Knowing this, it is true that the more members sit out, the less likely the group is to pull the rope far enough to obtain the marbles - so there is risk involved. Some group members may decide they don’t care enough about the outcome to do any work on the project; they make up the laziest of group members. Others may act opportunistically, gauging the difficulty of different aspects of the project and only pitching in when it is easiest or most convenient for them. Other members may be dedicated to the project because they want to ensure that they get something out of it; whether that is a good grade, improved skill sets, an impressed professor, just to put in their best effort, or all of the above can differ based on the student and on the project. The students who put in the most work may also be those who are the most risk-averse; if they don’t put in their fair share, then determinance of the grade is in large part up to the rest of the group.
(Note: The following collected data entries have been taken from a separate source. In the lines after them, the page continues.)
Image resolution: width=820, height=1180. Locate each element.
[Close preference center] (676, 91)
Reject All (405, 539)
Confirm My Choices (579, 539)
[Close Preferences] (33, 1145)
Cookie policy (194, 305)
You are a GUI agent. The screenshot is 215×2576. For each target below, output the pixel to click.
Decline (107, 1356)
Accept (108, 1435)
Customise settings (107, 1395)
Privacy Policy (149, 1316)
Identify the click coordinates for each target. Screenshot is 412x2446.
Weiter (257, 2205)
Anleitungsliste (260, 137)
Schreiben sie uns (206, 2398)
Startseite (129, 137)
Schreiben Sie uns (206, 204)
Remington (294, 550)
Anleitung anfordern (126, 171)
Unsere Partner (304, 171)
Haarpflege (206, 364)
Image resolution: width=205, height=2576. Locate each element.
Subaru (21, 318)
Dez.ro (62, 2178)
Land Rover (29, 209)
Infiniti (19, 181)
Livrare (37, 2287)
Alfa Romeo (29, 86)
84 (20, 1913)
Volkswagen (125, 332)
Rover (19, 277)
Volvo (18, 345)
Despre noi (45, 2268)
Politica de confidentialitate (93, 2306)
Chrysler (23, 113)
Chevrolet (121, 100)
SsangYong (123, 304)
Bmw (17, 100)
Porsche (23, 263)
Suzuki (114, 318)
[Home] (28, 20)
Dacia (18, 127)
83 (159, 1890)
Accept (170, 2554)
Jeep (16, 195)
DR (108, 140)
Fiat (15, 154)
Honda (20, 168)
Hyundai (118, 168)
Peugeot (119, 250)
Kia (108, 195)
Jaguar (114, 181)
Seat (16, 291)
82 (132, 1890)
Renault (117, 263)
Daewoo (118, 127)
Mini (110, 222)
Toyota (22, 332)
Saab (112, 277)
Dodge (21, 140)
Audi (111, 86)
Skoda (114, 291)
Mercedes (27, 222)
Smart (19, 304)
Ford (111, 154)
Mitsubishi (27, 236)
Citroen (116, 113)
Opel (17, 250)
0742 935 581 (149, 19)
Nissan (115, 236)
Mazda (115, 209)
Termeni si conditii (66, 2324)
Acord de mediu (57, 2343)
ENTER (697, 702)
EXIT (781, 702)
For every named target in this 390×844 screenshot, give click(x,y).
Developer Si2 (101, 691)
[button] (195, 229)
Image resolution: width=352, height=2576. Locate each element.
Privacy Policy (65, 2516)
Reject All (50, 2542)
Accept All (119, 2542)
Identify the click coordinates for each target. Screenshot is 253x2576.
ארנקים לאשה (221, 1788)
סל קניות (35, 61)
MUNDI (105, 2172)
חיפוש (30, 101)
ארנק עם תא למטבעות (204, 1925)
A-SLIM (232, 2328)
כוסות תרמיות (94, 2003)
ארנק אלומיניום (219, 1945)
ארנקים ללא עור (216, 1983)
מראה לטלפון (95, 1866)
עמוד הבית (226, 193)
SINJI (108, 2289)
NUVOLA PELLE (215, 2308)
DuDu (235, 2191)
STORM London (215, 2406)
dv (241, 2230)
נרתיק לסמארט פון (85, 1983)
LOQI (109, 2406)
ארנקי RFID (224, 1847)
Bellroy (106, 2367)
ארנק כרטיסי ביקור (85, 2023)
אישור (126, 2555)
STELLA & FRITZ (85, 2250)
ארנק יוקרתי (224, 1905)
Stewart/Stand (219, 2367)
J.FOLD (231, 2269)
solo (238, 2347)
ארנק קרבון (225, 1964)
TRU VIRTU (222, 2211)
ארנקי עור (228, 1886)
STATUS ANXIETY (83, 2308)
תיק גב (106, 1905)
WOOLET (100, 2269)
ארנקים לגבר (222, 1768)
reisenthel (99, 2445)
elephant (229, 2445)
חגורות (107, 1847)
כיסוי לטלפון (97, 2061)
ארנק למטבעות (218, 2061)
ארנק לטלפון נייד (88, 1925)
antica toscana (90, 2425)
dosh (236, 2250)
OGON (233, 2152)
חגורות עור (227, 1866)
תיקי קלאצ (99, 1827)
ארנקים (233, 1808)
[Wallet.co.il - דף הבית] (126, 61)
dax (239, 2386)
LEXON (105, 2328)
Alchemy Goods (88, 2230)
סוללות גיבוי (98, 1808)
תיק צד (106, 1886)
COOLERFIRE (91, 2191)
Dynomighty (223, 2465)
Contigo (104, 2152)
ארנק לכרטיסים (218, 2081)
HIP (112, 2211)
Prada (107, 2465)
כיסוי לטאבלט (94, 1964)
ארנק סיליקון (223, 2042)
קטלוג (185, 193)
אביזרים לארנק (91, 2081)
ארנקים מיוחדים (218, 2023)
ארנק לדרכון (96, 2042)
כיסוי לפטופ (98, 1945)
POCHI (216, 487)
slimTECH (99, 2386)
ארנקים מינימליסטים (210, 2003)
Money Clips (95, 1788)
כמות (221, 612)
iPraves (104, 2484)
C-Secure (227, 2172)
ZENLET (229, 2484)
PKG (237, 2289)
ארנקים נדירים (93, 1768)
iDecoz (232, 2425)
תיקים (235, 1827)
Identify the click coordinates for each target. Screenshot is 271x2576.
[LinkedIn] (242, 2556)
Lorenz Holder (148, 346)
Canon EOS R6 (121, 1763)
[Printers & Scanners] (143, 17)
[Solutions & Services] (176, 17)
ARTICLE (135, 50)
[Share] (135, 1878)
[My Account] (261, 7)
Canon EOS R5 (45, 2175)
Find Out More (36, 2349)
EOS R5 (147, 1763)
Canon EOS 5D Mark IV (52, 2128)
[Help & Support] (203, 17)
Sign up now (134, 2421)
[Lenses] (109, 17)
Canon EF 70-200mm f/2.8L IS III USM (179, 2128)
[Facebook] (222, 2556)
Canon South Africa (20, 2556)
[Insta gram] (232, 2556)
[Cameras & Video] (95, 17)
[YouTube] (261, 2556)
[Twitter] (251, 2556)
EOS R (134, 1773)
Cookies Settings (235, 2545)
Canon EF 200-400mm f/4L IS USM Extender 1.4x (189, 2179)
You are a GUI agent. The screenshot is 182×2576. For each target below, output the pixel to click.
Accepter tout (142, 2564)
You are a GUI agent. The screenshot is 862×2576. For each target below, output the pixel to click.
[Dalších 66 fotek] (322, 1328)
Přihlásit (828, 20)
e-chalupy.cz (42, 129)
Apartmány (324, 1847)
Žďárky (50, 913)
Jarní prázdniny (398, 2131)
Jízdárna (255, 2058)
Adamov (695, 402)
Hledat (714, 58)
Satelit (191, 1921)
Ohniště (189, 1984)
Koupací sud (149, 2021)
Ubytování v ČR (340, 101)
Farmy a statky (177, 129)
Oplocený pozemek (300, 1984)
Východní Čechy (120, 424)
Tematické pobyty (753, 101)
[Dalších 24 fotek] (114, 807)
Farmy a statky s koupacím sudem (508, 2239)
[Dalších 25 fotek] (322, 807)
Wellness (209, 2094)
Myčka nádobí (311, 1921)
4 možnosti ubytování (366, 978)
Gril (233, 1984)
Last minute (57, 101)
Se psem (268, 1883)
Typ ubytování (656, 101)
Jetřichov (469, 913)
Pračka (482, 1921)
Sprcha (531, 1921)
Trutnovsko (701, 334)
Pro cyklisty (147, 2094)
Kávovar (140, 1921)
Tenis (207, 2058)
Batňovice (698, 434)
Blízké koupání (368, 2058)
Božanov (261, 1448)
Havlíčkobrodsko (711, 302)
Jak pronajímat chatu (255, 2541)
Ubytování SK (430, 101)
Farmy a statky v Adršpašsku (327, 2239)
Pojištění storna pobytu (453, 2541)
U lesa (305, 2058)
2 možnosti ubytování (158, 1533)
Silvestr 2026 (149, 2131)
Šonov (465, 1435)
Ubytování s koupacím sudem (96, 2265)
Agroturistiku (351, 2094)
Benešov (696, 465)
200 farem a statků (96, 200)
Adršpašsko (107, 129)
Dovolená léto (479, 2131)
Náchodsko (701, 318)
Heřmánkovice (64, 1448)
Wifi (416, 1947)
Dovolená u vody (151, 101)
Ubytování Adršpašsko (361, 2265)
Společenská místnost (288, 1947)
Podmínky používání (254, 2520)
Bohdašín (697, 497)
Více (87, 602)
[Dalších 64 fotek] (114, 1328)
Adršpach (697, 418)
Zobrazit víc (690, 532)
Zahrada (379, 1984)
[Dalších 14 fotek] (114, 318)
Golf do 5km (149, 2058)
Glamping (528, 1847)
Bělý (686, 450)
The members who do not contribute as much are the ones more willing to accept that risk.
The article talks about the idea of hitting the “shared sacrifice” button in people’s minds in order to get them to “share the spoils”. In a group project scenario, the “share the spoils” button has been pressed by an outside force before group members had to even start thinking about what kind of sacrifices they might need to make. This alters the group’s motivations and puts sharing sacrifice on the back burner.
Giving the entire group the same grade is also a form of turning shared group efforts into a transaction. The group is rewarded for completing the project, which, similar to the ideas of article on selfishness vs empathy/altruism, turns it into a utilitarian transaction. This puts group members in selfish frames of mind, encouraging them to think “How can I maximize my grade using the least time and energy?” When group members think about using less time and energy, it makes sense that they will also think less about how to help their fellow group members - their mindset is not focused on compassion and gratitude, but on efficiency and outcomes. To get rid of the “shared grade” idea could change group members’ motivations for the better. The question, then, is how to grade the members of the group and the project itself without undermining the human propensity for compassion and altruism.